**Passage shown:**
○ ○ ○ ○ ○ ○ ○

Although AG Ćapeta’s opinion is non-binding and the CJEU may decide not to follow it in its final decision, it contains two key conclusions.

  1. When determining whether to issue disclosure orders in civil proceedings which would involve the processing of personal data, EU national courts are subject to both their own national civil procedural rules and the GDPR in parallel.

    That means national courts must “respect the rules of the GDPR when deciding on the disclosure of documentary evidence in an individual case”.

  2. In ordering the disclosure of personal data in civil proceedings other than for the purposes it was collected, the national court becomes an entity determining the purposes and means of processing, and therefore is a data controller under the GDPR in respect of that data.

    As such, EU national courts must, before making any disclosure order, “undertake a proportionality analysis that takes into account the interests of data subjects whose personal data are to be processed”.

    The proportionality analysis must consider whether the relevant data is: (i) adequate (i.e. it shows what the parties say it will show), (ii) relevant (i.e. it has the probative value it is alleged to have in the case), and (iii) necessary for its intended purpose (i.e. the relevant information cannot be obtained from elsewhere, or in a different format).  
Contrasting approaches between the US and EU

Although the US courts are, of course, not bound by the GDPR and both the facts and law applied in each case are different, the two opinions show contrasting approaches to data protection considerations during disclosure in civil proceedings.  

Most fundamentally, the starting point of the court in each case was completely different.

AG Ćapeta’s view was that, whenever a court is considering ordering disclosure which contains personal data, its starting point should be that the relevant data subjects have not consented to the use of their personal data in the litigation and therefore interference with their rights must be justified in detail and by reference to both the specific facts and arguments in each case. In other words, the greater the extent of interference with the right to data protection, the more important the public interest objective pursued must be in order to justify a departure from the default starting position that disclosure of such personal data is an interference with the data subject’s rights.

○ ○ ○ ○ ○ ○ ○

**Information provided:**
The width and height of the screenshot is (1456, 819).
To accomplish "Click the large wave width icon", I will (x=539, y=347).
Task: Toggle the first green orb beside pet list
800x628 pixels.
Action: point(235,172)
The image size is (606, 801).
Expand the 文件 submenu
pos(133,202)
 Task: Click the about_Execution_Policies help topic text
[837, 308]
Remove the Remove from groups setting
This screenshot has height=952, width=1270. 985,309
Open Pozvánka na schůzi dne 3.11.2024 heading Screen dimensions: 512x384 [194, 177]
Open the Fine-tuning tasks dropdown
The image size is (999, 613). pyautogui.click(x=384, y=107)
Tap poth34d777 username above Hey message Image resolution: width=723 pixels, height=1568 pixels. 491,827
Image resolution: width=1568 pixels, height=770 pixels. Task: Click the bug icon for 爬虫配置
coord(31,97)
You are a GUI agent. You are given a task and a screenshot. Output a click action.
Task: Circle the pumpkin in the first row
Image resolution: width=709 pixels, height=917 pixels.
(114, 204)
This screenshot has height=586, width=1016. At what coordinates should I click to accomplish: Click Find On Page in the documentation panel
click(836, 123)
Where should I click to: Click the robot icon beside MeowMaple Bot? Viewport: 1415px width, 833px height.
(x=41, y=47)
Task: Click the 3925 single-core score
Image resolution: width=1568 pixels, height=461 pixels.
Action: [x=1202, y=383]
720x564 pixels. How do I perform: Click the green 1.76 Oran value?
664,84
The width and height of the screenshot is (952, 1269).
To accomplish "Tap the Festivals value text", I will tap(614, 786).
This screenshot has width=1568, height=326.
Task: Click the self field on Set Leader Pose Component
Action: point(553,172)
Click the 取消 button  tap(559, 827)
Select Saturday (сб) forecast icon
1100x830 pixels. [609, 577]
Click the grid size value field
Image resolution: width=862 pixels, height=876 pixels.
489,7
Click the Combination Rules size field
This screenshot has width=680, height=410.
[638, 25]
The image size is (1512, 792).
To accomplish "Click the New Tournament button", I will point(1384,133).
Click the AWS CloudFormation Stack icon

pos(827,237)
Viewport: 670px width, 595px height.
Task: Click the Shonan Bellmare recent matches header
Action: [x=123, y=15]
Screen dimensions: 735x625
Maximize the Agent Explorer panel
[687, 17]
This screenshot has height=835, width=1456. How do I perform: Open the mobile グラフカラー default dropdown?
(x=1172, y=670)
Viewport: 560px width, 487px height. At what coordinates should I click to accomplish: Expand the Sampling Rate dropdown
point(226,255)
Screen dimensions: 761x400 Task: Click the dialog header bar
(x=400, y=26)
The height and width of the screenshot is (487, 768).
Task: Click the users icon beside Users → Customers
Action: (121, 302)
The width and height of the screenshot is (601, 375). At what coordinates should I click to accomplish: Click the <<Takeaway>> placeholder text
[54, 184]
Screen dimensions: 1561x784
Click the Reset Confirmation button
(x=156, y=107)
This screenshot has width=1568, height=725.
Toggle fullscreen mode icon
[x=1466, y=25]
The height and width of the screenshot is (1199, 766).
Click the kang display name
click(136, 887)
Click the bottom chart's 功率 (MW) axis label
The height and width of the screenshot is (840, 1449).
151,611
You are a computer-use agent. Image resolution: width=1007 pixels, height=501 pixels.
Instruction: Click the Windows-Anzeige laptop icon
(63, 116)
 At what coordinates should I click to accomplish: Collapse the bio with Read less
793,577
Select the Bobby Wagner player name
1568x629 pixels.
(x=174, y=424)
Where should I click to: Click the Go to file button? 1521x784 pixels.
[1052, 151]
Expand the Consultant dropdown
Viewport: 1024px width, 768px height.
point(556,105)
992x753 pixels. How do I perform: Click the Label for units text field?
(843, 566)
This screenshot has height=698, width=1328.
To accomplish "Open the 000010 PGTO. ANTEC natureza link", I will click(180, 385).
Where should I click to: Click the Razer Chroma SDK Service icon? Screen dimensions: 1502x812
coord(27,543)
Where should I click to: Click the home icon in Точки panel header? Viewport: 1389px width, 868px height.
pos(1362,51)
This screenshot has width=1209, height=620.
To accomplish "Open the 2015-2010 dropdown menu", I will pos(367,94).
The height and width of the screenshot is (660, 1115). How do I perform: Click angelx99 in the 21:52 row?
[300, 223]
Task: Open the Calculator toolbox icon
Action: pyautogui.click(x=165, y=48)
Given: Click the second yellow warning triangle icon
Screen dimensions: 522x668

○ ○ ○ ○ ○ ○ ○

**Aim of the exercise:**
Reproduce the text on court disclosure orders and the GDPR word for word, from "The proportionality analysis" up to and including "a different format).". The listing plays no part in what comes next.

**Solution for this exercise:**
The proportionality analysis must consider whether the relevant data is: (i) adequate (i.e. it shows what the parties say it will show), (ii) relevant (i.e. it has the probative value it is alleged to have in the case), and (iii) necessary for its intended purpose (i.e. the relevant information cannot be obtained from elsewhere, or in a different format).